Press Releases

Washington, D.C. – Today, U.S. Congressman Scott Peters (CA-52) welcomed Jerry Sanders, President and CEO of the San Diego Regional Chamber of Commerce, to Washington, D.C. to testify at a hearing on border economics and the role of global engagement in driving our economy and creating high-quality jobs. The bipartisan hearing was held by the Border Caucus to bring local perspectives like Sanders’ to D.C. and counter the rhetoric and proposals of the Trump administration that threaten border commerce.

During the hearing, Rep.
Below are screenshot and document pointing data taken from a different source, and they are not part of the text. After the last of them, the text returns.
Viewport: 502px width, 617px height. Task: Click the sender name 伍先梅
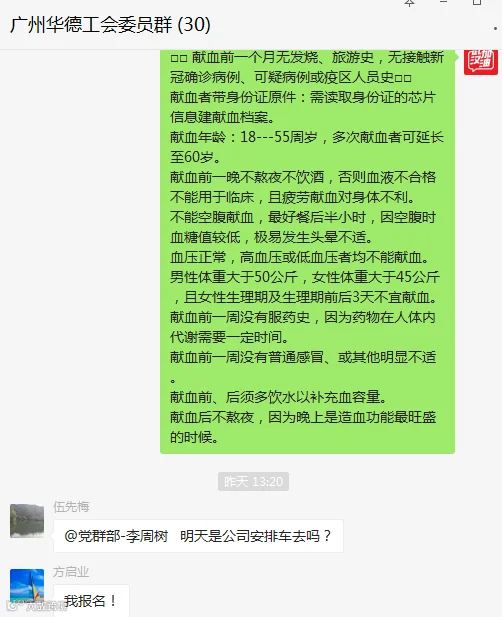pos(71,506)

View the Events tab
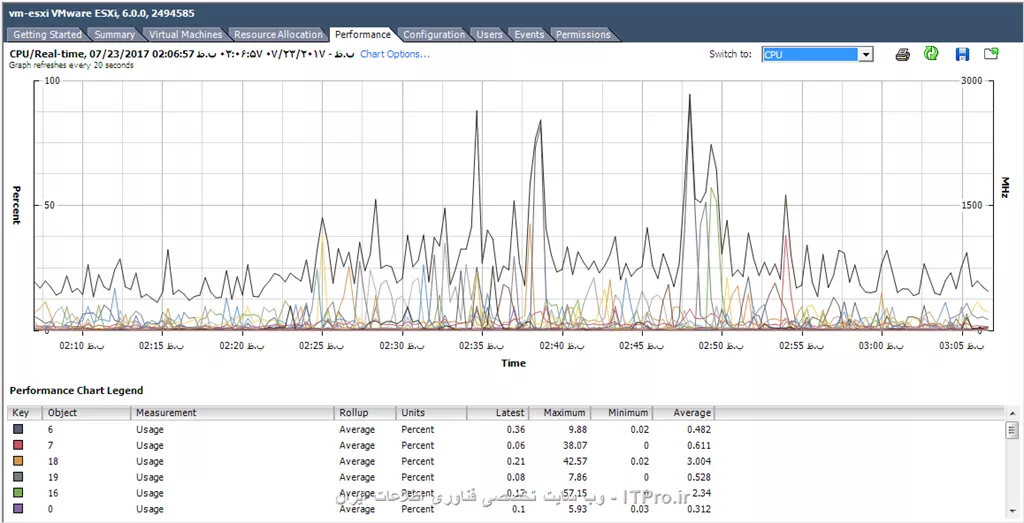click(529, 34)
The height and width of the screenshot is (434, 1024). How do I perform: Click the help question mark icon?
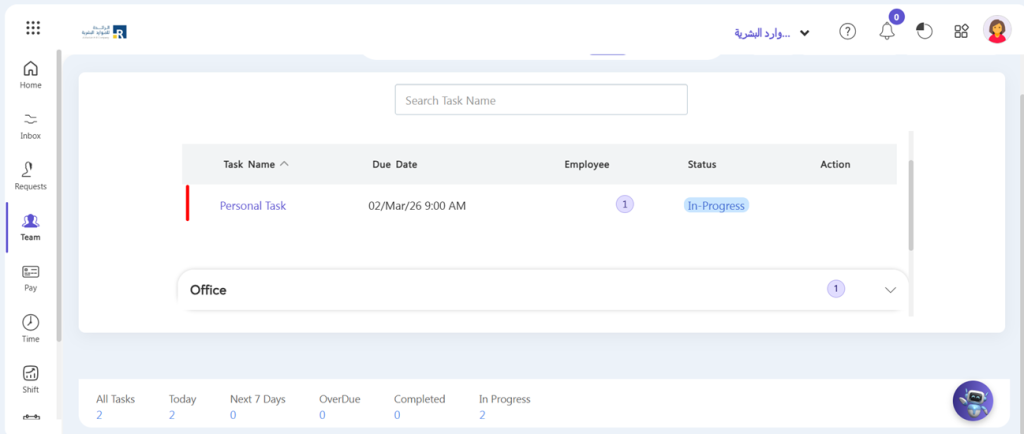[x=848, y=31]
Peters and Sanders highlighted how San Diego views the border as an opportunity, not a threat, and shared approaches to balance national security with economic vitality in San Diego and across the country.

“We do not have to choose between a safe border and one that facilitates prosperous international trade and tourism,” said Rep. Peters. “By investing in infrastructure and innovative approaches to protecting the border, we can have a system that keeps Americans safe and supports the export of goods made in America by American workers.”
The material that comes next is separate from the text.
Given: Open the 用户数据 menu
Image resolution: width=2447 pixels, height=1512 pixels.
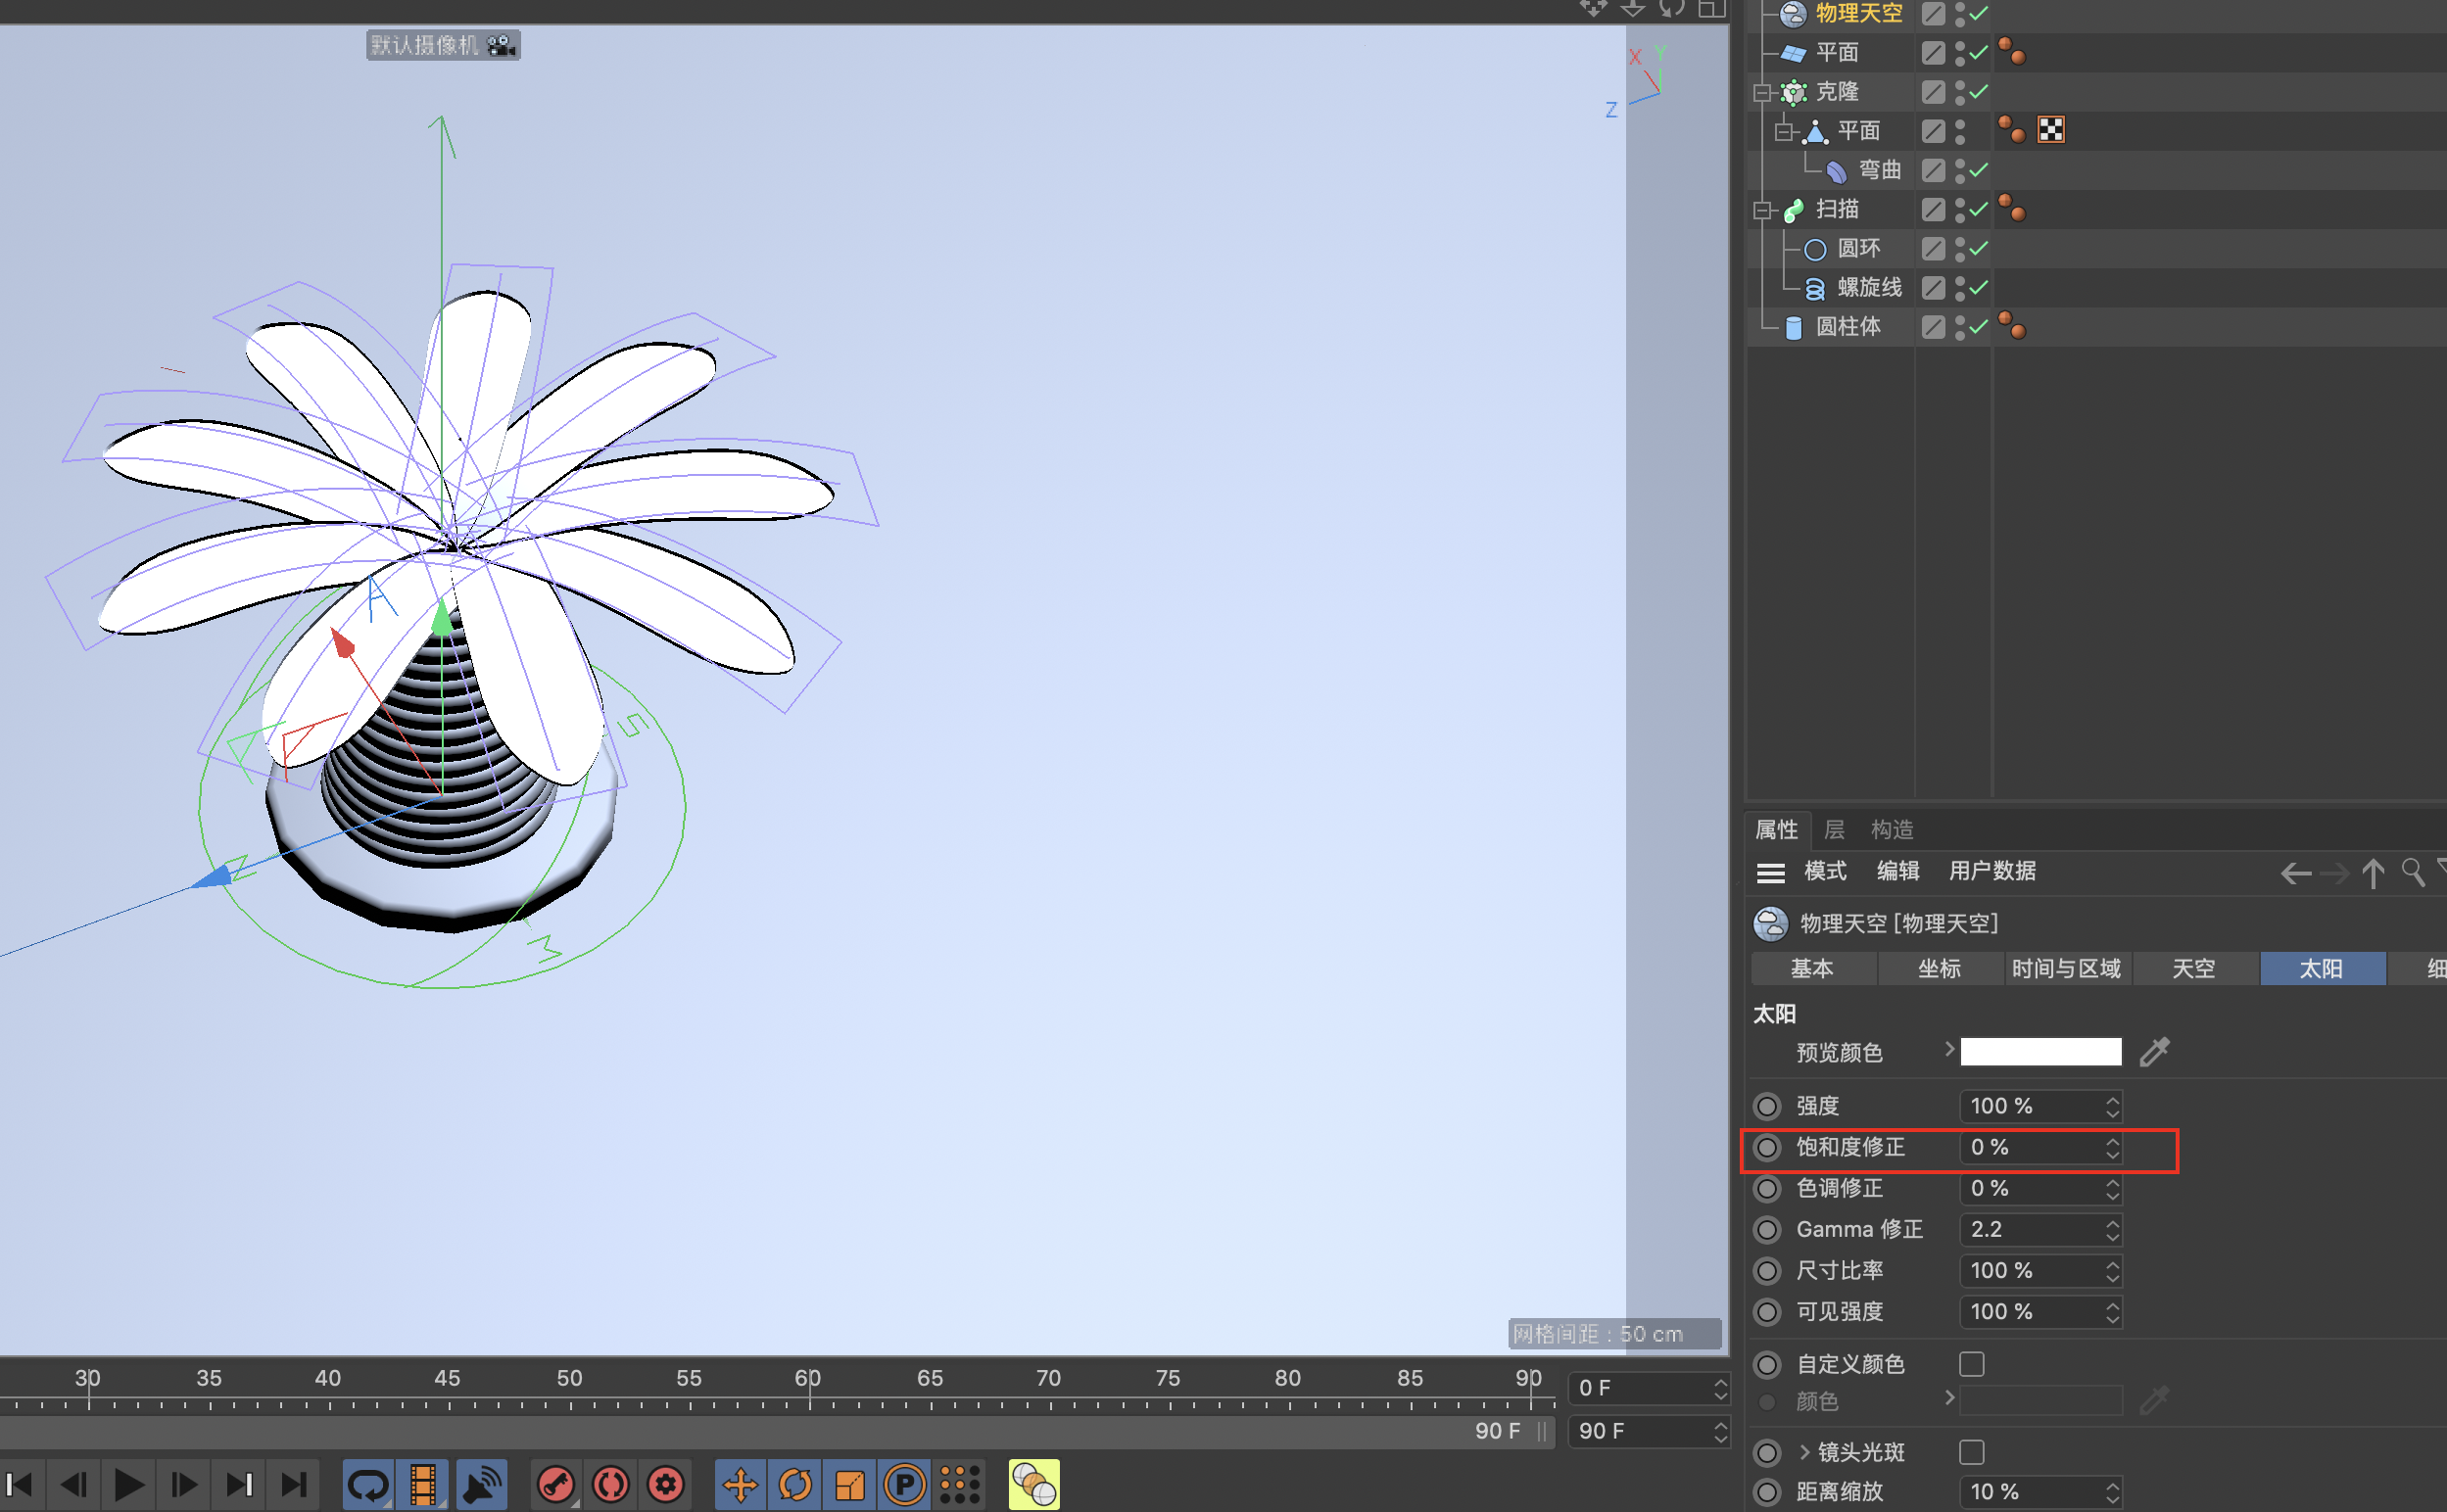Looking at the screenshot, I should (1992, 871).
“Our region is a national model for cross-border commerce and an integrated supply chain that depends on efficient trade for the joint production of products,” said Jerry Sanders, President and CEO of the San Diego Regional Chamber of Commerce. “The tremendous volume of trade that passes through our region each day is a reminder that protecting national security and promoting trade and economic vitality are not mutually exclusive.  An efficient border is a safe border.”

 

 

Click here or the image above to watch Rep. Peters’ speech.
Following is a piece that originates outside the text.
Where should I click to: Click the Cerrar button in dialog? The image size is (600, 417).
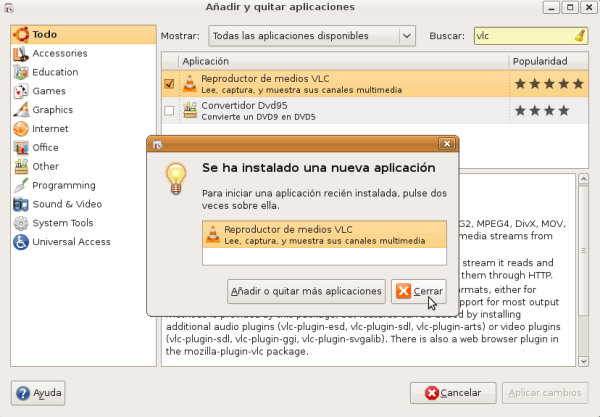(x=418, y=291)
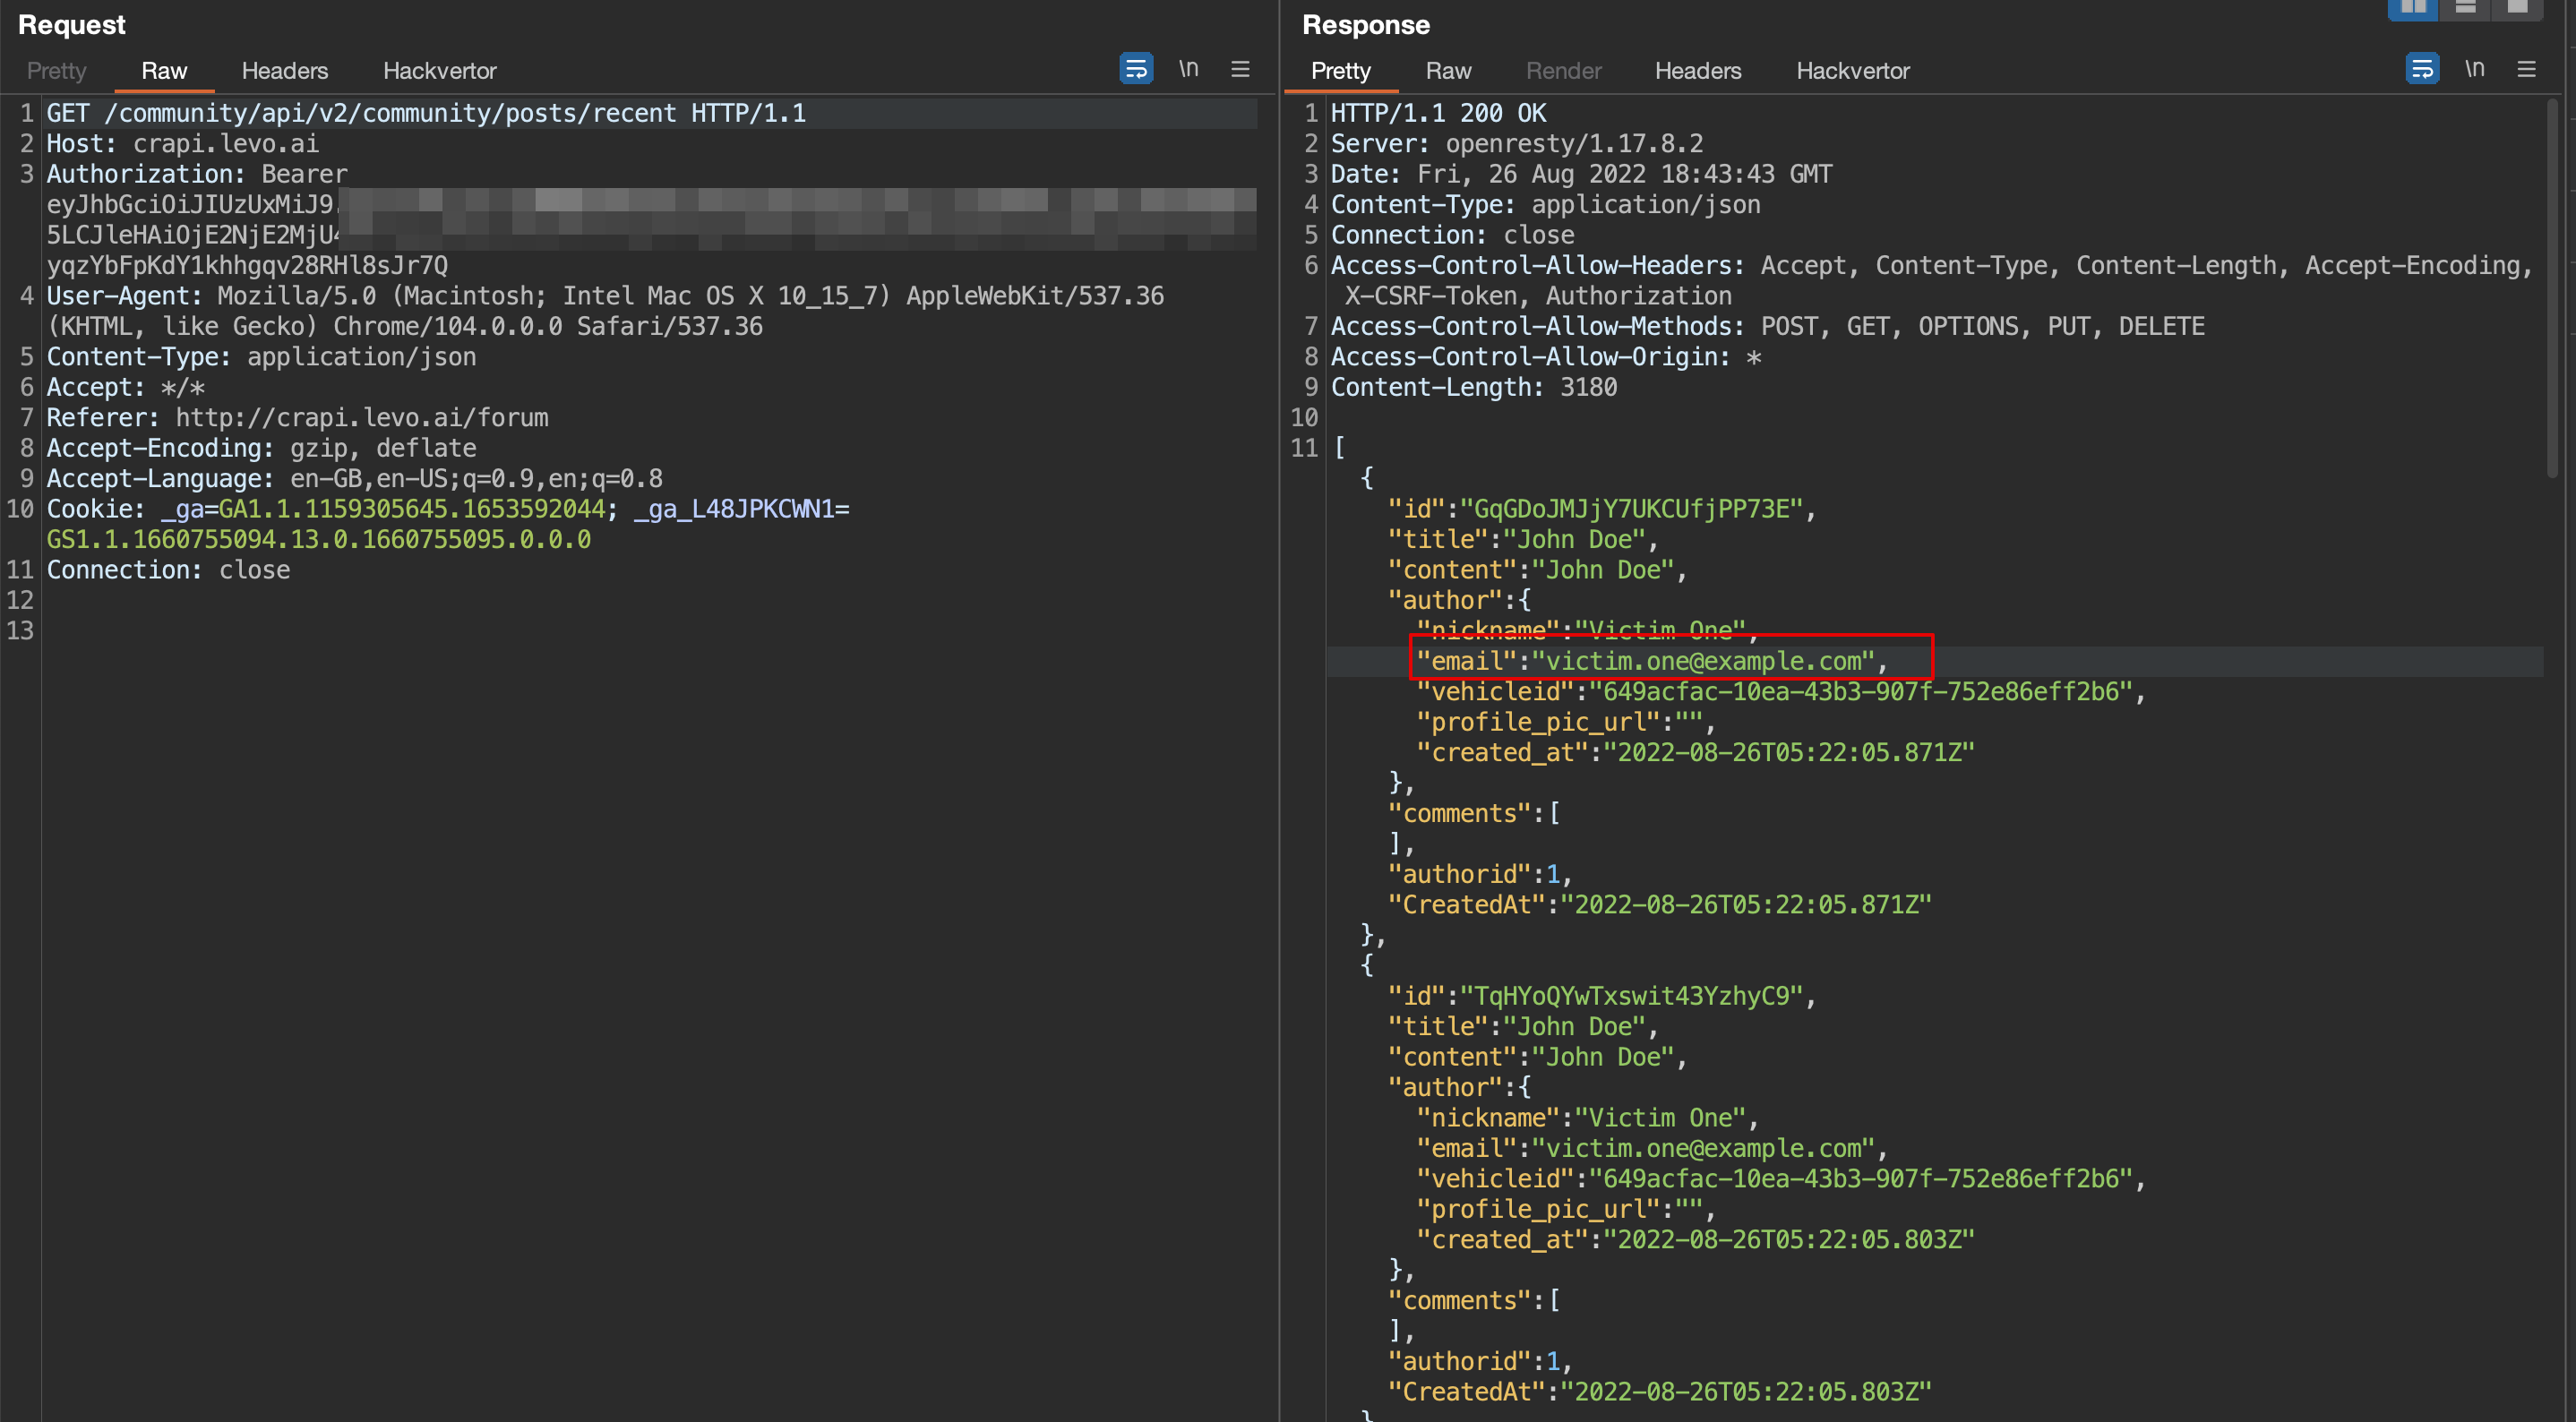Click Response panel vertical scrollbar
Viewport: 2576px width, 1422px height.
tap(2552, 290)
Trade between the U.S. and Mexico surpasses $1 billion every day, but inefficiencies at ports of entry cost the U.S. $5.3 billion annually. Rep. Peters has supported infrastructure improvements at our country’s international border crossings to allow for a more efficient, safe, and secure screening process. Rep. Peters opposes President Trump’s proposed “border tax adjustment,” which would tax U.S. imports at the corporate income tax rate and lead to an estimated 15% one-off devaluation of the dollar.